Se non ricordo male all’ingegner Carlo De Benedetti, allorquando cominciava a profilarsi l’eventualità di un successo elettorale della destra di Giorgia Meloni, fu chiesta una previsione al riguardo. Partì riconoscendo alla Meloni una certa autorevolezza a livello di leadership di partito, ma poi si salvò in corner, prevedendo per il suo premierato una sorta di barriera preclusiva a livello europeo. La prima profezia è stata rispettata seppure in senso minimalista: quanti contraddizioni etico-politiche in Fratelli d’Italia, quanti guai nei rapporti con i ministri, quanta differenza di visione nei partiti della maggioranza di destra-destra. La seconda profezia (sic!) è stata cannata! In Europa c’è posto anche per la signora Cocomeri. È detto tutto.

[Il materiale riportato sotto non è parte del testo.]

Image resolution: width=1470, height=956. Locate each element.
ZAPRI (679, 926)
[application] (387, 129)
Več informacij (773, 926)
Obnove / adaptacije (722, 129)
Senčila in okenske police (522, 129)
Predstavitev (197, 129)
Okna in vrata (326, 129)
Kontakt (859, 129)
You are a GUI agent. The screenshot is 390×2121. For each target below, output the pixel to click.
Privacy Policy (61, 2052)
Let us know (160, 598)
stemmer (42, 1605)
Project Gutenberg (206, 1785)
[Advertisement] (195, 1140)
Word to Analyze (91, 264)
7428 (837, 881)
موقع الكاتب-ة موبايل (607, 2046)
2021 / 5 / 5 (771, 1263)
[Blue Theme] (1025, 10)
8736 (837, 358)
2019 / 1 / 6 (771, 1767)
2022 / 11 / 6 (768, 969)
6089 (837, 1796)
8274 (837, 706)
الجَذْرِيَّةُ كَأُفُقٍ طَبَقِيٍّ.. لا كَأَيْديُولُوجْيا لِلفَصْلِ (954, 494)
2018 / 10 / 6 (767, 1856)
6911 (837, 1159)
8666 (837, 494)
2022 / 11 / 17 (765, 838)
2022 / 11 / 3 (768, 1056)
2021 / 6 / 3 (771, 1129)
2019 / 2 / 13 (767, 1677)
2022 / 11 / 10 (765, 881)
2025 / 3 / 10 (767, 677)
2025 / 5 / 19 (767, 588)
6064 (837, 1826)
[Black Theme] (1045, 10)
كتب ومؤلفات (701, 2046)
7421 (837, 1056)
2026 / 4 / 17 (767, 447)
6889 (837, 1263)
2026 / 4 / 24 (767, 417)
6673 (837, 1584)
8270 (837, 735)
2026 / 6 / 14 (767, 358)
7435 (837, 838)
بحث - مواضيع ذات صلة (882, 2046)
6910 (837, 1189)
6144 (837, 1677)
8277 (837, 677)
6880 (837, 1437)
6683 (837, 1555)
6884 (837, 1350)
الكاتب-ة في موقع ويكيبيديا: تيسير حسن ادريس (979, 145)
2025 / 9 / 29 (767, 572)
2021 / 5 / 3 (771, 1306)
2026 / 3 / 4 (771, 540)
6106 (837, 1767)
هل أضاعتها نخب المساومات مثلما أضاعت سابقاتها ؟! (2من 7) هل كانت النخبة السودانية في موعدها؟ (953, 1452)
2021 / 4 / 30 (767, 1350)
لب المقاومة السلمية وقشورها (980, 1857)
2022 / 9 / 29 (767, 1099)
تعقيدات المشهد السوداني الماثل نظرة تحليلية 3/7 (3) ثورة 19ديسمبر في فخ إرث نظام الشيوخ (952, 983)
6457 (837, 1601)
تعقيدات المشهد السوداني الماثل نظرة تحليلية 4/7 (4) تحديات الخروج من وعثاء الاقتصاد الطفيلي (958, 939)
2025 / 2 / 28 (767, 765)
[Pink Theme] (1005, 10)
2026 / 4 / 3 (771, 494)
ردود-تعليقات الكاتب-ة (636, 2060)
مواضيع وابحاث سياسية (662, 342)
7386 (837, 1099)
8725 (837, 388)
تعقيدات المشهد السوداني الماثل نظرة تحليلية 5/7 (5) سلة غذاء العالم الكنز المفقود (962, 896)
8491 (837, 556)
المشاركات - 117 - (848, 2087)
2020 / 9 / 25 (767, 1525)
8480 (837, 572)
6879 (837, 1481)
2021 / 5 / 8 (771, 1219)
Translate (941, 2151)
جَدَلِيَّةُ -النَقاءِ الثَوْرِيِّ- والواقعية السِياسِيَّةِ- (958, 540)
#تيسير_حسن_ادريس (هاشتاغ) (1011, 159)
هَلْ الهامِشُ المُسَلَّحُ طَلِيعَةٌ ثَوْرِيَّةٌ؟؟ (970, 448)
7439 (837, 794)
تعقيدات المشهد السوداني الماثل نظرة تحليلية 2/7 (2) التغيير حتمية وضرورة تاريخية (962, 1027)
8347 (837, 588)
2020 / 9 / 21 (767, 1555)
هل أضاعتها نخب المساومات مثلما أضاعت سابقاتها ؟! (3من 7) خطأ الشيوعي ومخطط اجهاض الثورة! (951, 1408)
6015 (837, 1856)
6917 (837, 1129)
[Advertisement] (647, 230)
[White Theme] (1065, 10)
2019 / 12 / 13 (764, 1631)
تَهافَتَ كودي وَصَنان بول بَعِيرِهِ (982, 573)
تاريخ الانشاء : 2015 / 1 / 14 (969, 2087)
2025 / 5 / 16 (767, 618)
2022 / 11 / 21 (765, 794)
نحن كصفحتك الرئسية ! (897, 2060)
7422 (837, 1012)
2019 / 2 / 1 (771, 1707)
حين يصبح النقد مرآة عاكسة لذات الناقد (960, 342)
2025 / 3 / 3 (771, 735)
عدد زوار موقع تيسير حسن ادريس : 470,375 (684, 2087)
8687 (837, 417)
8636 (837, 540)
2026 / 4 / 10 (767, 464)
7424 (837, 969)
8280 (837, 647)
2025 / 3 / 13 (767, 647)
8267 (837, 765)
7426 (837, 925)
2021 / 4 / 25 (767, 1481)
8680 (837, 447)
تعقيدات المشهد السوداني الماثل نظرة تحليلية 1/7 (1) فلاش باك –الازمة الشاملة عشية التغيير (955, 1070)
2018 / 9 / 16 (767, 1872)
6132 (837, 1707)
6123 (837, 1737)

“Ogni popolo ha il governo che si merita” è molto più di un semplice proverbio. Sembra quasi una sentenza, un modo di dire che è entrato nella dialettica quotidiana. La frase di Joseph De Maistre ha una grande attualità, anche se risale intorno ai primi anni dell’800. In realtà si potrebbe andare anche più indietro e risalire addirittura ad Aristotele, quindi ben 2500 anni fa. Dall’Europa fino all’America, si trovano scritti anche di Winston Churchill su un concetto simile. In effetti nel corso della storia abbiamo visto come le società si sono sempre di più emancipate, scegliendo autonomamente quale fosse la corrente politica più idonea per farsi rappresentare. Per questo motivo il proverbio è rimbalzato sulla bocca di tutti, diventando virale. Purtroppo la spinta partecipativa popolare si è via- via affievolita fino a scantonare nella superficialità qualunquistica o nella egoistica rassegnazione.
Durante la performance televisiva di Giorgia Meloni mi sono chiesto: possibile che il popolo italiano meriti un simile premier, un simile governo e, diciamolo pure, un simile giornalismo (non di inchiesta, non di informazione oggettiva, ma di leccata)? Gli italiani hanno impiegato vent’anni per metabolizzare in modo cruento il disastro del fascismo, trent’anni per approcciare criticamente il berlusconismo (che non è ancora finito…). Quanto impiegheranno a sbarazzarsi del melonismo? Temo di non uscirne vivo!